[Start of Attachment]
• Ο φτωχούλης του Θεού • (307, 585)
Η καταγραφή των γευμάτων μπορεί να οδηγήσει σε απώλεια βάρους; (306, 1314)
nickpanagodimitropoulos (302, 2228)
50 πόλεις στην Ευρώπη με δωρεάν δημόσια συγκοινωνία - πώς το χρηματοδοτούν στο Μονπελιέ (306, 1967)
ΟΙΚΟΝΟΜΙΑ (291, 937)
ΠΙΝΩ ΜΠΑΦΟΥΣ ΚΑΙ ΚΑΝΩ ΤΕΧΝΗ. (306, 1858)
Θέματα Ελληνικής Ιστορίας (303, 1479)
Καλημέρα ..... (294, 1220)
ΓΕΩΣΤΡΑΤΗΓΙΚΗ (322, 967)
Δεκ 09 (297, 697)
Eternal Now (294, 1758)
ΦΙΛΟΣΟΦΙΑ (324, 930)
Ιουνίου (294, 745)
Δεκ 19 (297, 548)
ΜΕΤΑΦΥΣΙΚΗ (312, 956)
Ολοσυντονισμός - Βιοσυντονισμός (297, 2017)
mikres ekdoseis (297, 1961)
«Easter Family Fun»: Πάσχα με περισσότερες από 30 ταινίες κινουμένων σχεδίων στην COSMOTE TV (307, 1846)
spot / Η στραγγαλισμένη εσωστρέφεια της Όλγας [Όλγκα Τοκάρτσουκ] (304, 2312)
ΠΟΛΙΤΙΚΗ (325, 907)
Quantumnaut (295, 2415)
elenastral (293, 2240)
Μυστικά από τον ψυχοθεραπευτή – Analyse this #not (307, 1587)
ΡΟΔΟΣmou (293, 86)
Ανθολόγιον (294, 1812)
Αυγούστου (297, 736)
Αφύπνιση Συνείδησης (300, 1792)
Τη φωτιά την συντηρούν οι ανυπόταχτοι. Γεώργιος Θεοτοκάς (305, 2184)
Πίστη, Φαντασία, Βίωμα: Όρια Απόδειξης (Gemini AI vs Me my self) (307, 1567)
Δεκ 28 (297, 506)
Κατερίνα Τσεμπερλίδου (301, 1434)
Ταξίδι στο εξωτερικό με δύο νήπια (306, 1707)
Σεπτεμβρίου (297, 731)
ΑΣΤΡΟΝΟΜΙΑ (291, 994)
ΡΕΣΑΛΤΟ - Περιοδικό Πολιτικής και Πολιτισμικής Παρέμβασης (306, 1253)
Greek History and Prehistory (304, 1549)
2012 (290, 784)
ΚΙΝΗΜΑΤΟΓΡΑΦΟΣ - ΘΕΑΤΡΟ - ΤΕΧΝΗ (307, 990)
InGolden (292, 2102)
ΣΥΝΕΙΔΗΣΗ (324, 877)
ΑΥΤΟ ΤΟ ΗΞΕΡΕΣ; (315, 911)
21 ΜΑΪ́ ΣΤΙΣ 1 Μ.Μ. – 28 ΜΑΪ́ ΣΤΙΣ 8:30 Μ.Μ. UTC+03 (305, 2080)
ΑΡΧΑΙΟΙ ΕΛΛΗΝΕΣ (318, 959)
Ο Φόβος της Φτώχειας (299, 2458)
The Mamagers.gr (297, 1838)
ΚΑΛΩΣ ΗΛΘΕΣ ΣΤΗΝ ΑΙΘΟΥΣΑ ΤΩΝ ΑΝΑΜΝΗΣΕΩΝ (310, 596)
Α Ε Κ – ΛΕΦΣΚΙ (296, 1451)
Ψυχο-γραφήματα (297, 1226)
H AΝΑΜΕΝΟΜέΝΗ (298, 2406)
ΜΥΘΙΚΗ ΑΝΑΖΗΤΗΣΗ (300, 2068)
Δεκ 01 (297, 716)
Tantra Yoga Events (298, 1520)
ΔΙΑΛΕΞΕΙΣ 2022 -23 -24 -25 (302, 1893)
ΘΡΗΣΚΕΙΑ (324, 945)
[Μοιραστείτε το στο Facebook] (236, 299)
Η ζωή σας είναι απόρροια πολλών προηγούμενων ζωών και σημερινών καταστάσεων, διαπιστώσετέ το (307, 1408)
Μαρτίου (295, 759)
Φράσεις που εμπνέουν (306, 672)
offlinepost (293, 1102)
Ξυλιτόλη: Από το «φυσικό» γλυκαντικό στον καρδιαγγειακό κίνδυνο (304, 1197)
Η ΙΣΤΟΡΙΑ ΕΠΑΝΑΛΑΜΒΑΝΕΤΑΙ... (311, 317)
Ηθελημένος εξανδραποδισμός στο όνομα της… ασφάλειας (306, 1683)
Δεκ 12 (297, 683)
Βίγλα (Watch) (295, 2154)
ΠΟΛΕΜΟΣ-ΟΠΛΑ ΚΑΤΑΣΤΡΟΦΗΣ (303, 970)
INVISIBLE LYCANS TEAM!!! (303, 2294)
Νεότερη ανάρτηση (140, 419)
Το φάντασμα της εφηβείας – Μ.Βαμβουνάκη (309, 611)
[End of Attachment]
YOUR TASK
Set down each line exactly as it appears, starting at the top of the data and ending at the line containing "ΠΙΝΩ ΜΠΑΦΟΥΣ ΚΑΙ ΚΑΝΩ ΤΕΧΝΗ. (306, 1858)", and include no other lines.

ANSWER
• Ο φτωχούλης του Θεού • (307, 585)
Η καταγραφή των γευμάτων μπορεί να οδηγήσει σε απώλεια βάρους; (306, 1314)
nickpanagodimitropoulos (302, 2228)
50 πόλεις στην Ευρώπη με δωρεάν δημόσια συγκοινωνία - πώς το χρηματοδοτούν στο Μονπελιέ (306, 1967)
ΟΙΚΟΝΟΜΙΑ (291, 937)
ΠΙΝΩ ΜΠΑΦΟΥΣ ΚΑΙ ΚΑΝΩ ΤΕΧΝΗ. (306, 1858)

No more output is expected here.